The AI Workflow Problem
Last week I was in a workshop with a product team from a software company. They build highly technical, domain-specific products for technical buyers, but they're shifting toward non-technical customers and trying to move faster with AI tools.
What struck me wasn't the AI discussion itself. It was watching teammates hear, for the first time, how the person sitting next to them actually uses AI.
The designer had been producing frontend code and mockups with Bolt. The product manager was drafting requirements in ChatGPT but frustrated with how verbose the output was. Engineers were writing test plans for AI-generated code but struggling to communicate them to an offshore QA team. Everyone was using AI. No one had talked about it. The tools were completely individualized. Personal productivity hacks that never surfaced into shared practice.
The pattern I kept hearing: AI helped individuals move faster, but not the team. Which created its own kind of frustration.
The assumption that isn't holding
There's an implicit theory behind most AI adoption: faster individuals make faster teams. If everyone accelerates their own work, the whole organization speeds up.
But that's not how collaborative work actually functions.
When a designer ships frontend code the engineer didn't know was coming, that's not acceleration. It's surprise. When AI-generated requirements are verbose in ways that create more work downstream, the PM saved time, and the engineer lost it. When test plans exist but don't reach the offshore team in usable form, individual productivity created collective friction.
Casey Newton's latest Platformer piece surfaces data that makes more sense through this lens. A METR study found experienced developers using AI completed tasks 19 percent slower, but reported feeling 20 percent faster. A Section survey found two-thirds of workers say AI saves them zero to two hours weekly, while executives claim eight or more. PwC reports 56 percent of companies are getting "nothing" from AI investments.
The conventional explanation is that workers are undertrained or resistant. But there's a simpler one: we're measuring individual output when the work that matters is collective.
Where the time actually goes
A Workday study found that time saved using AI was largely offset by extended reviews of AI-generated content. Newton calls this output "workslop," AI-generated work that looks like good work but lacks substance.
The burden doesn't disappear. It shifts. Executives use AI to produce more slides, more emails, more documents.
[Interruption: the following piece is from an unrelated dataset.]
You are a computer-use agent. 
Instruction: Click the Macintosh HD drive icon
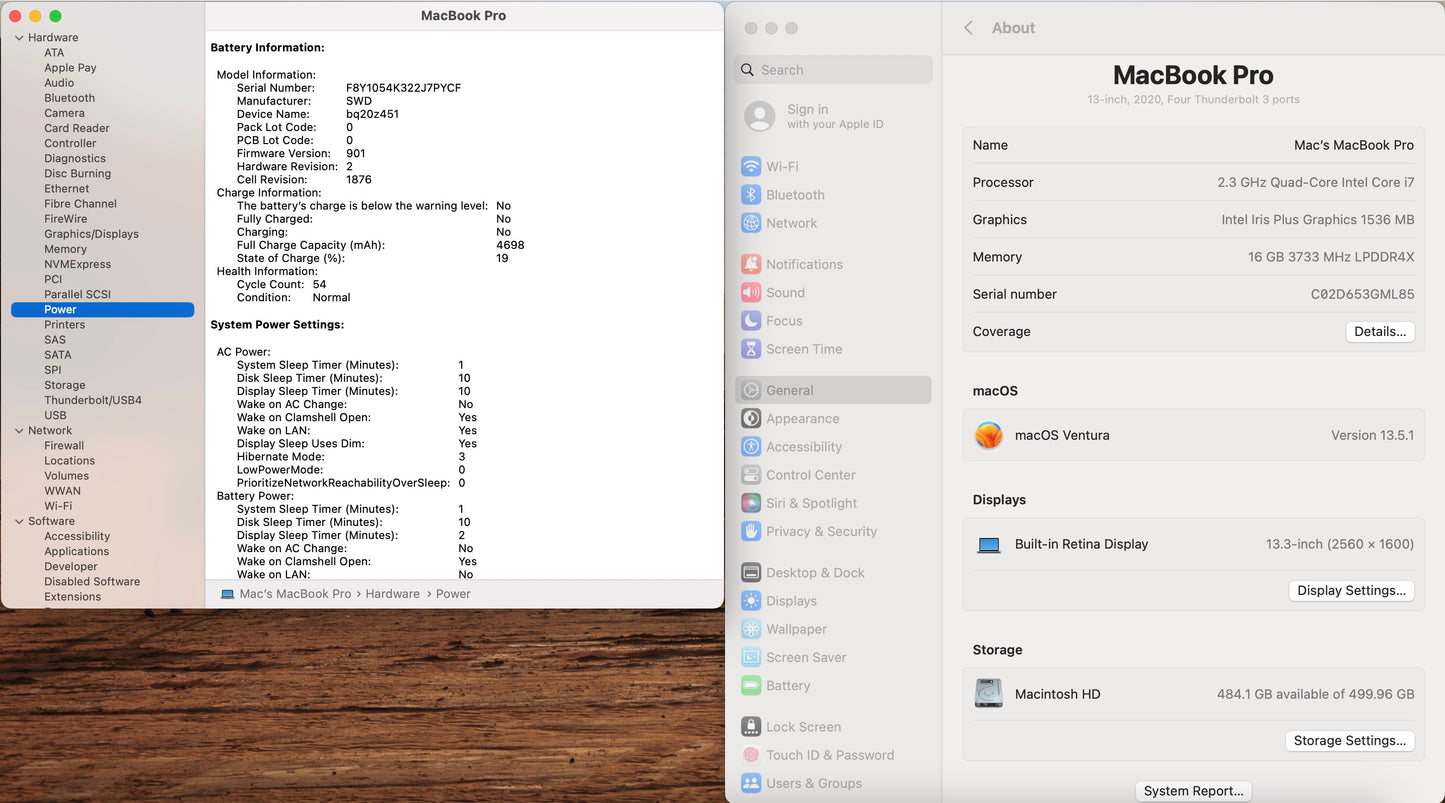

Someone downstream reviews and corrects it. The executive feels productive. The worker feels buried.
This is what I saw in that workshop, just at the team level instead of the org chart. Everyone was producing more. No one was sure the production was landing anywhere useful. The tools hadn't changed how work flowed between people. They'd just increased the volume flowing through unchanged channels.
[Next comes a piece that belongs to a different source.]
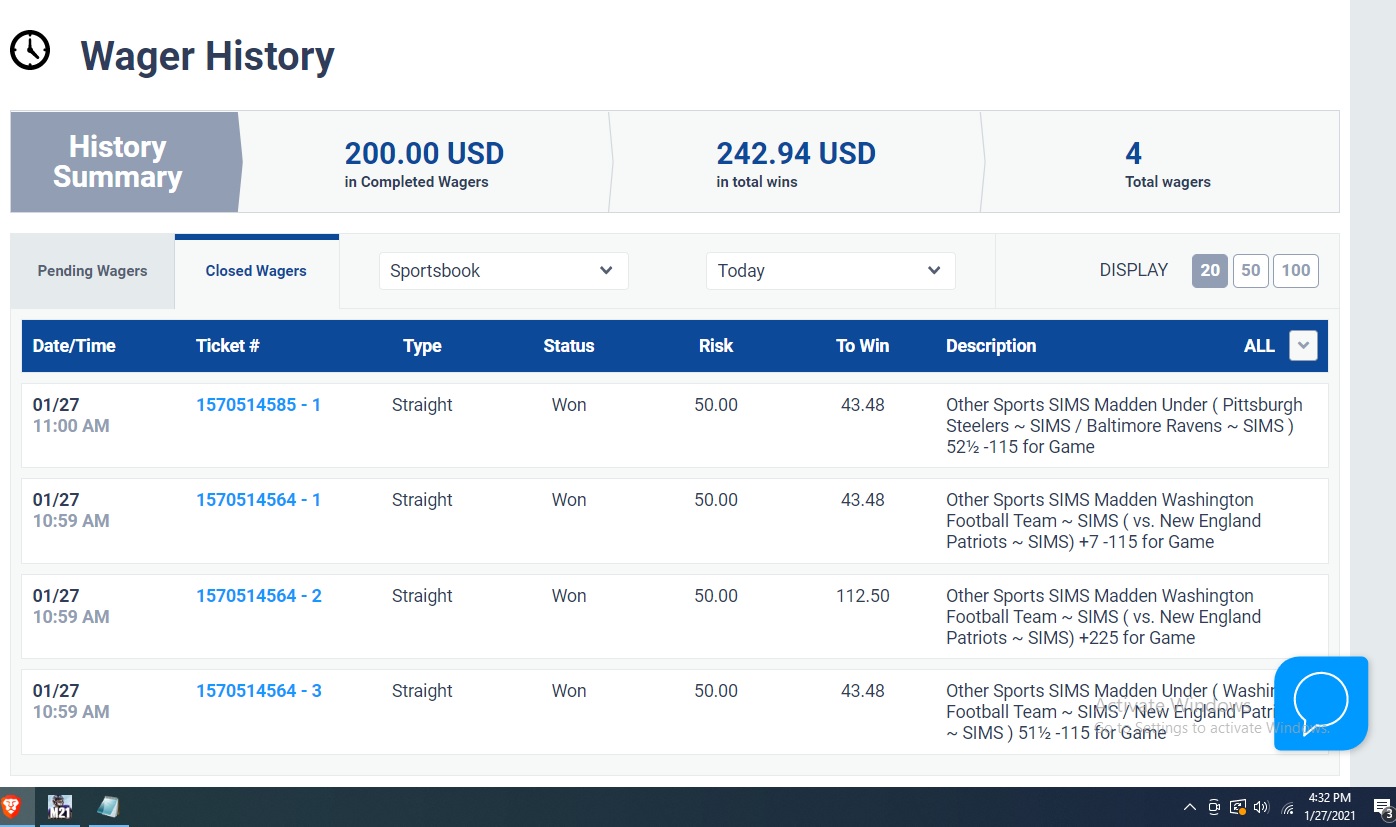This screenshot has width=1396, height=827.
Task: Open the Windows notification center
Action: [x=1383, y=808]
The real unlock isn't individual speed
Here's what I think the team I observed was bumping into: AI doesn't just let you do your job faster. It lets you do parts of someone else's job. The designer can produce code. The PM can generate test scenarios. The engineer can draft user-facing copy.
This is genuinely new. But it's disorienting if you're still organized around rigid role boundaries and handoff-based workflows.
The teams I've seen actually capture AI's value aren't asking "How can AI help each person move faster?" They're asking "What can we do together now that we couldn't before?" That's a different question. It requires rethinking how work flows, who does what, and what "done" means at each stage.
That's hard. It's change management, not tool deployment. Most organizations don't want to do that work, so they give everyone AI access and hope individual acceleration compounds into team performance. The research, and what I saw last week, suggests it doesn't.
The trust problem is real
I should be careful here. The obvious response is to redesign workflows so AI handles more work end-to-end without human review. But that runs into a barrier organizations can't minimize: AI isn't reliable enough for autonomous operation in most contexts.
Models hallucinate. They miss context. They optimize for plausible over correct. In domains with real consequences, letting AI work without oversight isn't transformation. It's recklessness.
So there's a genuine dilemma. Human review of AI output adds work. Skipping review creates quality problems. Neither path delivers what everyone expected.
The way through is being honest about where transformation is actually possible right now: where trust in AI output exists, where the capability matches the task, where risk is bounded, and where the workflow can genuinely change. That's a smaller set of use cases than the hype suggests. But it's not empty.
What I'm paying attention to
I don't think the story ends with "AI disappoints." I think we're in the awkward middle period where tools have outpaced how we organize work.
The teams figuring this out aren't treating AI as individual productivity enhancement. They're using it to renegotiate boundaries. Between roles, between stages of work, between what requires human judgment and what doesn't. That's slower to implement than handing out ChatGPT licenses. But it's where the actual value lives.
Back in that workshop, the most useful part wasn't the AI discussion itself. It was people finally talking to each other about how they work. The tools had been siloed because the conversations had been siloed.
Maybe that's the real unlock. Not faster individuals, but teams that actually understand how their work connects and can redesign those connections with AI as a catalyst rather than just an accelerant.